For quantitative results, the zinc method you are using may work, but I would use a larger sample - maybe a liter. Add enough zinc (325 mesh zinc dust is preferred) to barely make the precipitated powder gray colored. At first, the powder will be brown (gold and/or copper). When you've added enough zinc to produce a gray color, all of the gold should be precipitated out. The zinc tends to lump up in storage, so put some through a small fine flour sifter before using. Try not to use a great excess of zinc. It should take from 1 to 2 grams of zinc per gram of gold. Filter and rinse very well to remove all traces of cyanide. Under the fume hood, cover and leach the residue with 50/50 nitric for about 30 minutes - keep it hot. All of the zinc and copper, etc., should dissolve. A brown gold powder should remain. Filter, rinse well, dry, and weigh the powder.

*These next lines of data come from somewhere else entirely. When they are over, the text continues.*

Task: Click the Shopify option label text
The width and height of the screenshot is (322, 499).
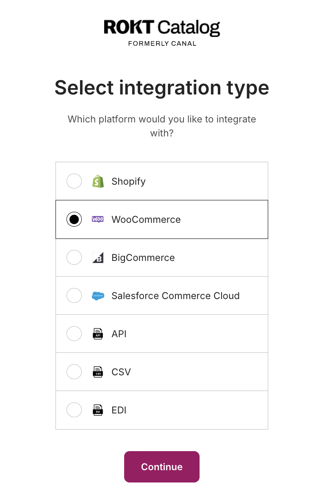Action: point(128,181)
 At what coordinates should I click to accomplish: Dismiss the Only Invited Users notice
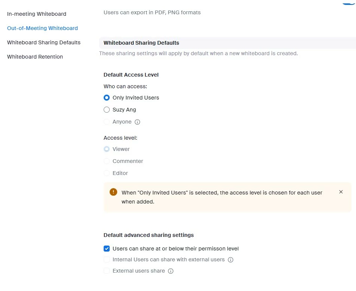[341, 192]
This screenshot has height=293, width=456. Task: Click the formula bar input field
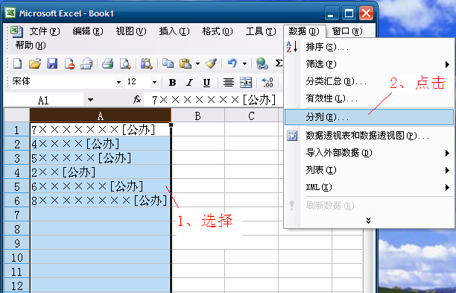214,100
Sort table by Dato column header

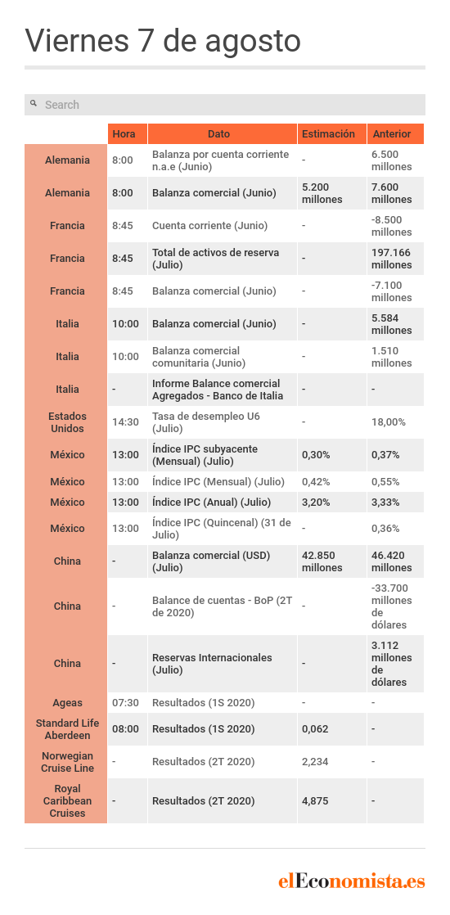(223, 133)
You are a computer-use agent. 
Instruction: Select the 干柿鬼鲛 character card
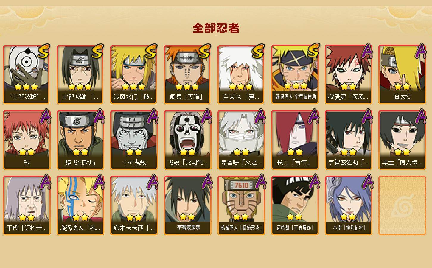(134, 140)
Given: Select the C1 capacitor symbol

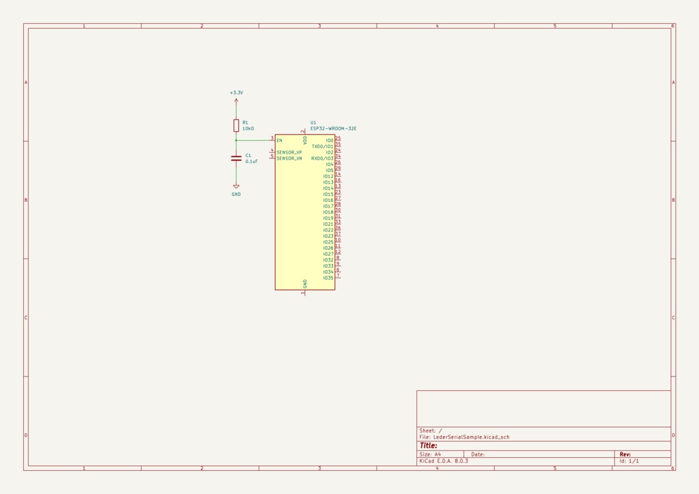Looking at the screenshot, I should (236, 158).
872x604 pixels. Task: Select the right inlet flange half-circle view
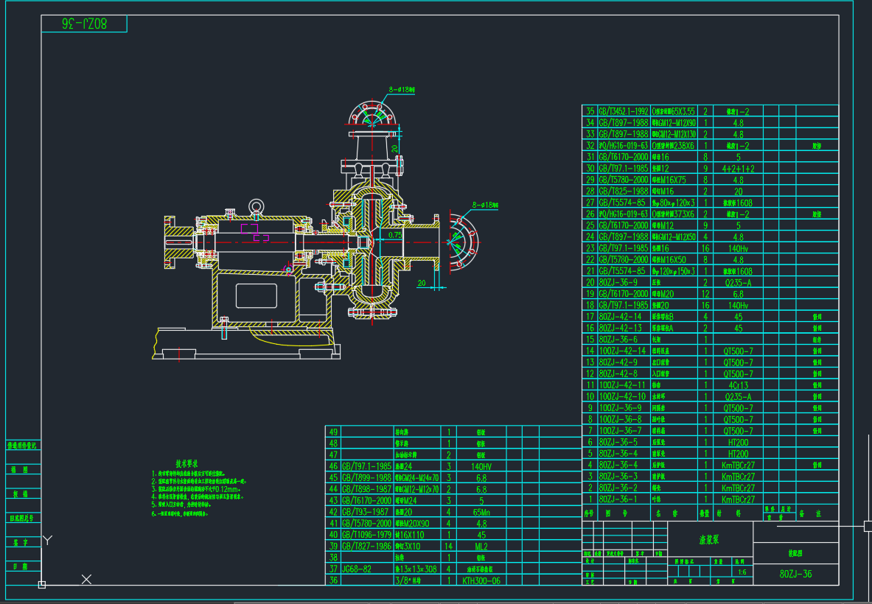tap(461, 239)
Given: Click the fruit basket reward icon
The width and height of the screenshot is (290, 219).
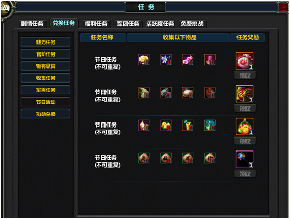Looking at the screenshot, I should [x=244, y=127].
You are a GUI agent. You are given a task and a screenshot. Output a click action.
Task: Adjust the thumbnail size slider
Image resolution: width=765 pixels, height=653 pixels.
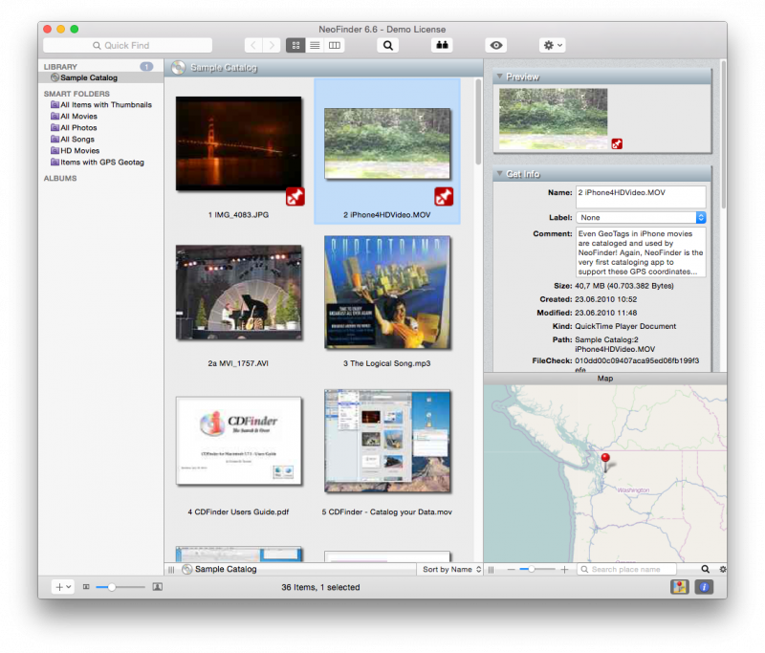pyautogui.click(x=112, y=587)
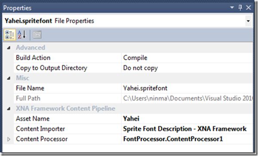258x156 pixels.
Task: Collapse the Misc category
Action: [x=9, y=78]
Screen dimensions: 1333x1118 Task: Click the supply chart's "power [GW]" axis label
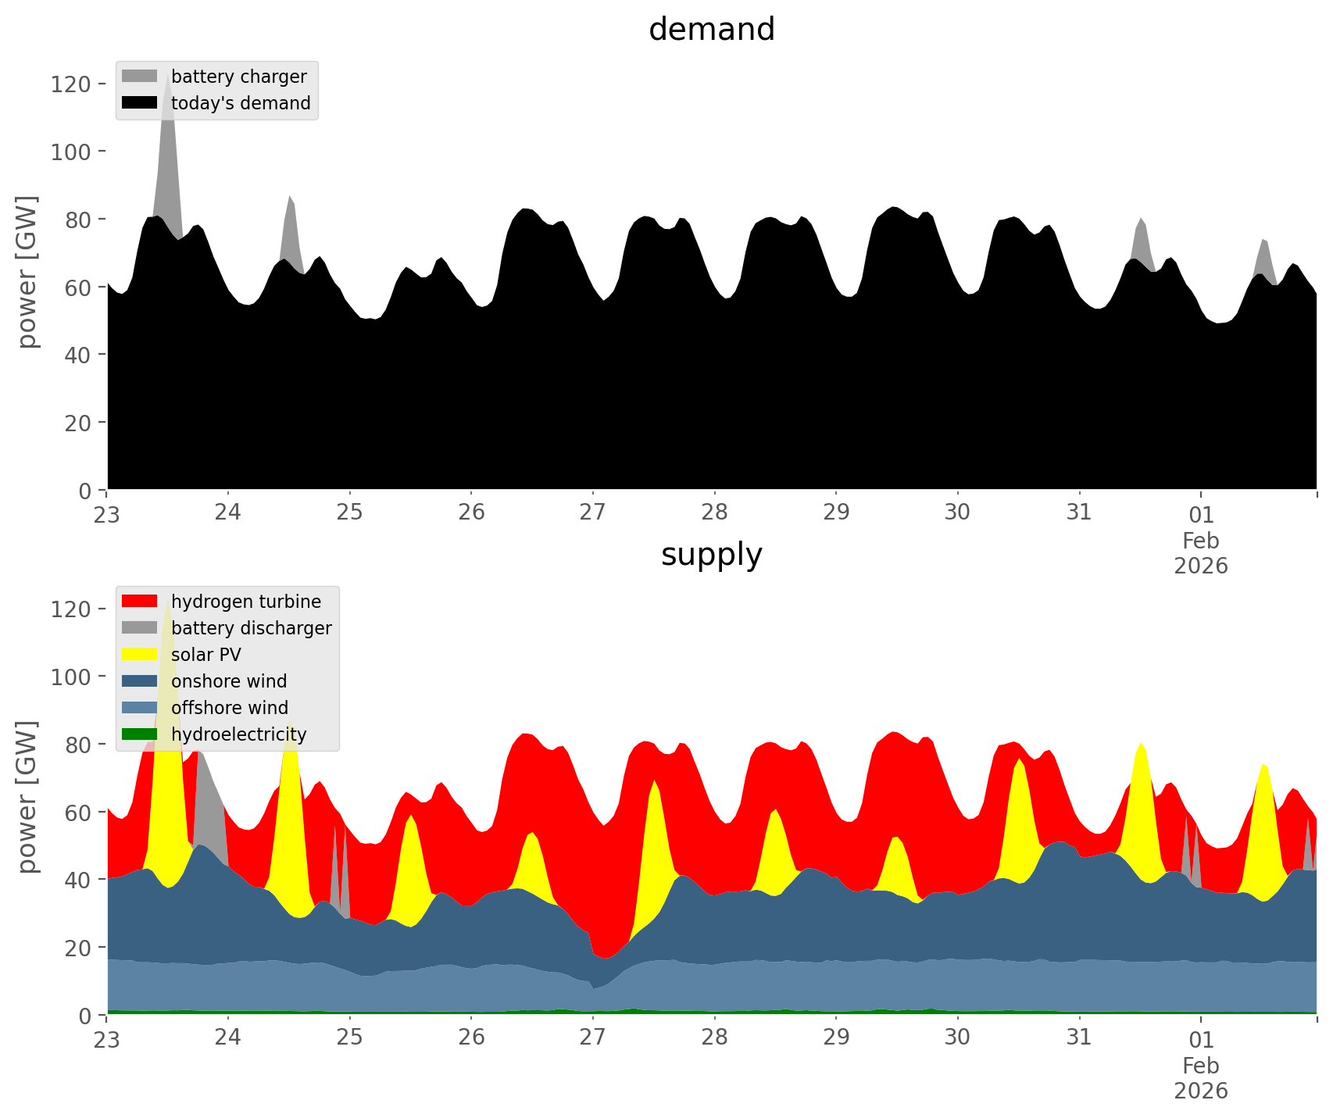click(27, 796)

If all you want to know is whether gold is present, or not, I would collect the brown powder that you say you already have (from zincing), rinse it well, leach out possible base metals with nitric, rinse, dissolve some of the residue in a few drops of aqua regia, and test this solution with stannous chloride. A white spot plate would work well for this. 

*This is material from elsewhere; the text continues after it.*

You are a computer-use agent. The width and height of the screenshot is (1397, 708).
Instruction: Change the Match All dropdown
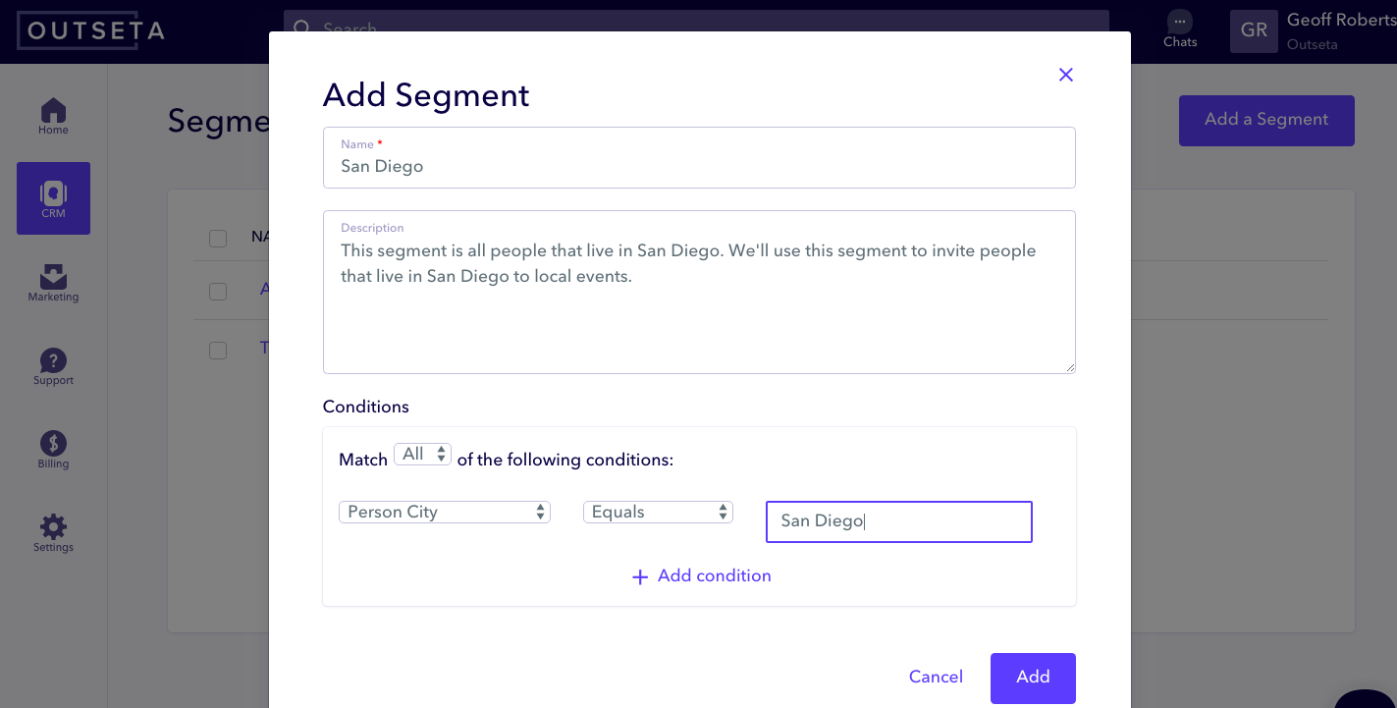click(x=422, y=454)
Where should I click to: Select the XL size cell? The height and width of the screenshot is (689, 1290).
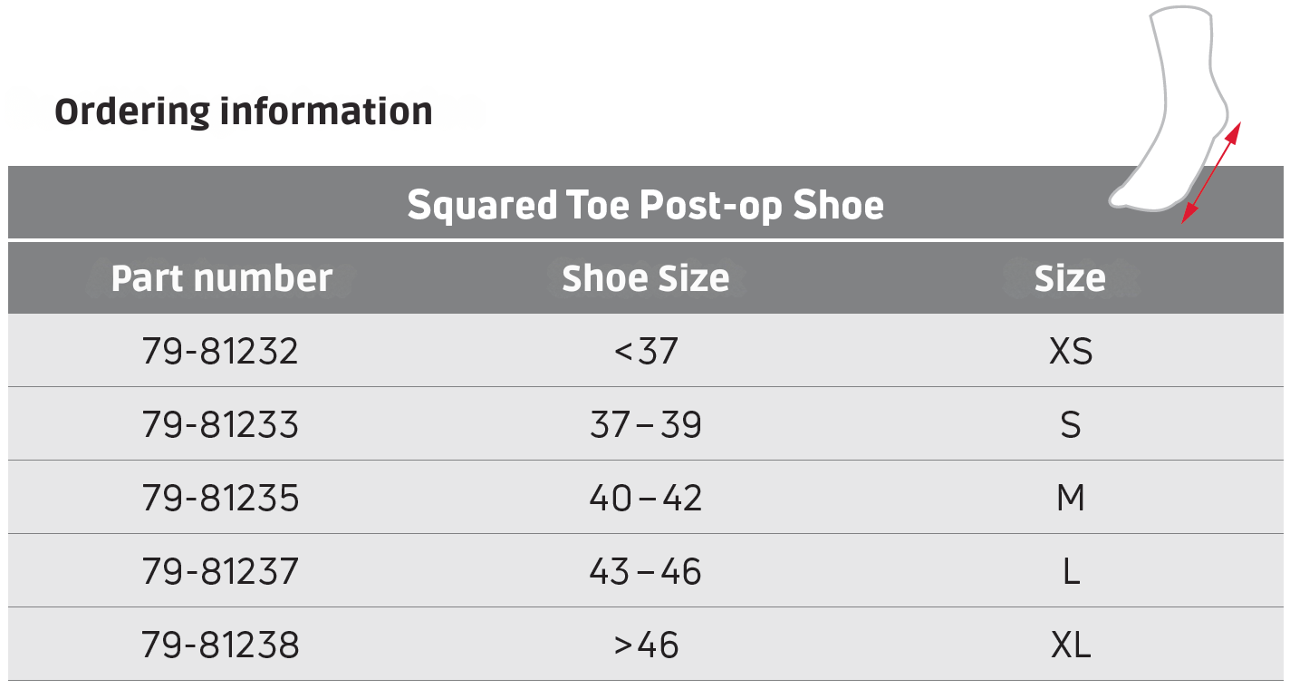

There is another colorimetric way I know of to convert the sodium gold(I) cyanide to a gold(III) chloride and then use stannous chloride to check for the presence of gold, but it is quite involved .

It is also possible to treat a sample of the cyanide solution directly with very hot concentrated H2SO4 plus a few drops of nitric acid (Under a very good fume hood!!!) for an extended period of time. This is called "wet ashing". The cyanide is destroyed and the gold comes down as a brown powder. The procedure has been covered somewhat on the forum. It is involved and can be quite dangerous if you don't know what you're doing.

If possible, I would send your solution samples to a qualified lab and let them do it.

Chris


----------



## kapasari (Aug 23, 2010)

Thank you GSP for the long and educational response.

I would try to :
wash the powder
Wash with 50% Nitric Acid
few drops of AR
test it with stannous chloride as suggested.

I read your posting about using m-NBSS, and a little 35% H2O2
in addition of using NaCN. Could you tell what are benefit of adding them ?

Thank you.


----------



## goldsilverpro (Aug 23, 2010)

kapasari said:


> wash the powder
> Wash with 50% Nitric Acid
> few drops of AR
> test it with stannous chloride as suggested.


In thinking more about this, to just test the powder you've already produced for the presence of gold, the nitric step wouldn't be necessary.



> I read your posting about using m-NBSS, and a little 35% H2O2
> in addition of using NaCN. Could you tell what are benefit of adding them ?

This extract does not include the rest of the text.